For this case, at N = 25 , 508 div 25 = 20(iterations). It is necessary to check whether the product of the cycle index by N is the sum of A (7) numbers (not repeating powers of two from 0 to A + B-1 (8)).
Numbers (powers of two) can be pre-calculated and added to an array, and taken from there by index.
So the hardest thing to write is a function that will check if its argument is the sum of A non-repeating powers of 2 from 0 to A+B-1 .
You do not need to check everything, you can interrupt the execution on the first positive result.
You can quickly check for a power of two through the bit comparison operation AND
For example K = 13 (8+4+1), then K & 1 = 1, K & 2 = 0, K & 4 ​​= 4, K & 8 = 8. I.e. it is obvious that if K & 2^i > 0, then the number contains a power of two. Well, it remains to count for each number how many powers of two it contains.
Again, it is necessary to check not with all powers of two, but with the nearest smaller one from K, i.e. for K=28, the maximum power of two for comparison will be 16. For K=50 - 32, for K=100 - 64, etc.

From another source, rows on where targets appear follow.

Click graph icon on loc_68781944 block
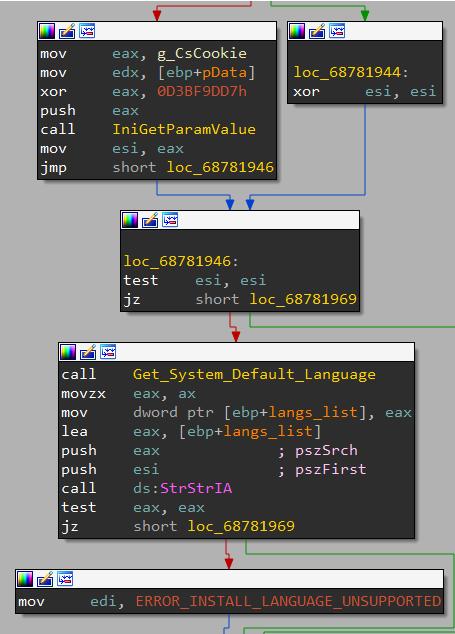Viewport: 455px width, 634px height. [x=337, y=31]
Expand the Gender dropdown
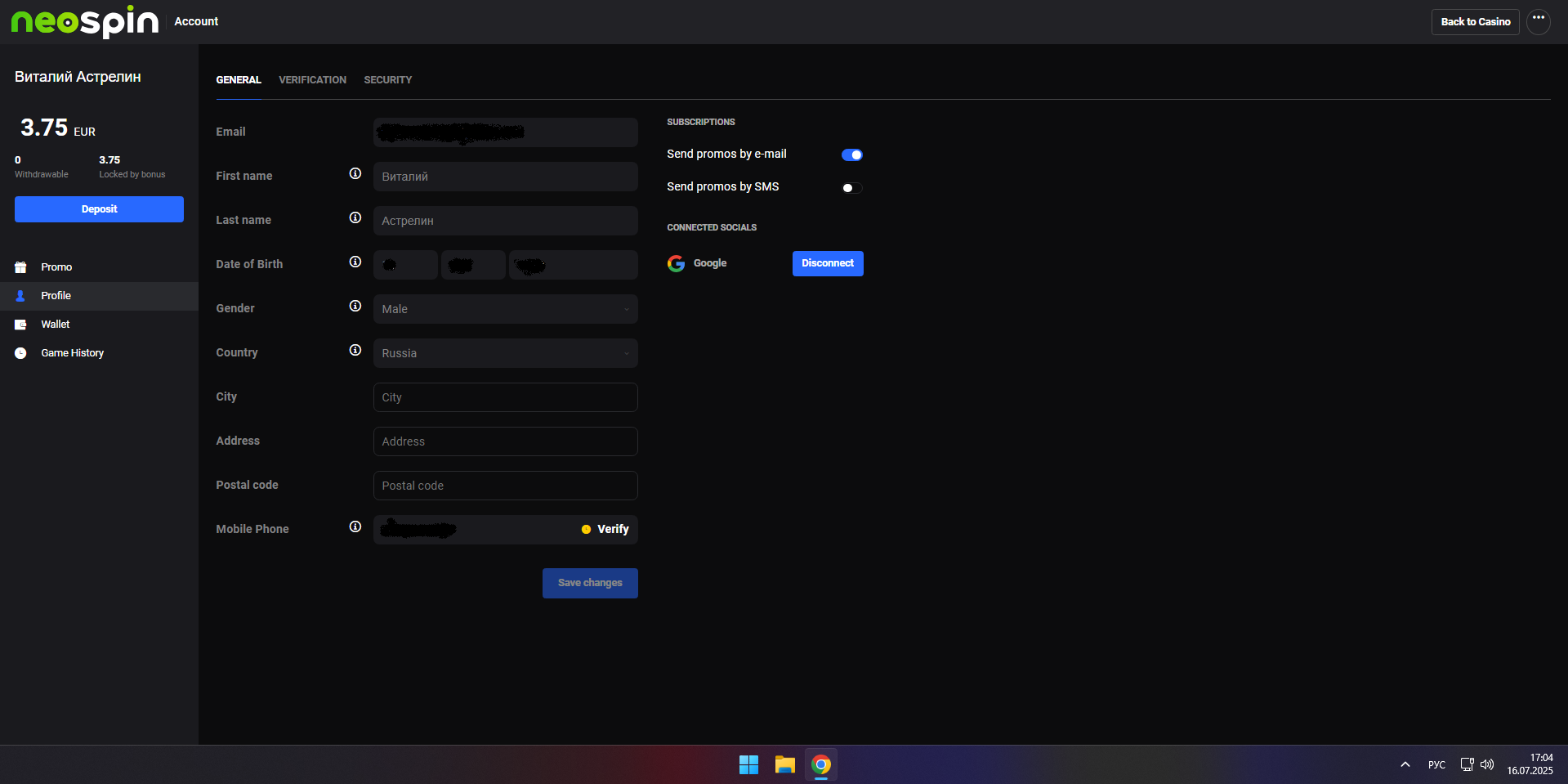 506,309
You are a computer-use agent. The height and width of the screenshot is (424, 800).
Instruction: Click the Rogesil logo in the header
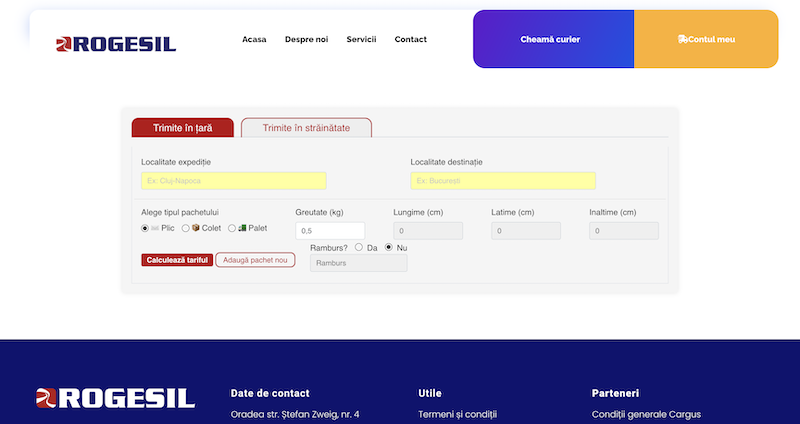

It will be necessary to somehow calculate this degree, best of all lazily. Just by calculating the next K, check if it is greater than the next power of two.
https://codedump.io/share/hMw9j5suUF41/1/doesbinar... here is a fluent solution on JS
PS: the solution needs optimization, but it's already on its own :)

If we swap some 0 and 1 places, then if the criterion exists, the divisor should not change.
Such N must divide any continuous sequence of ones, including one. That is, nothing can be said.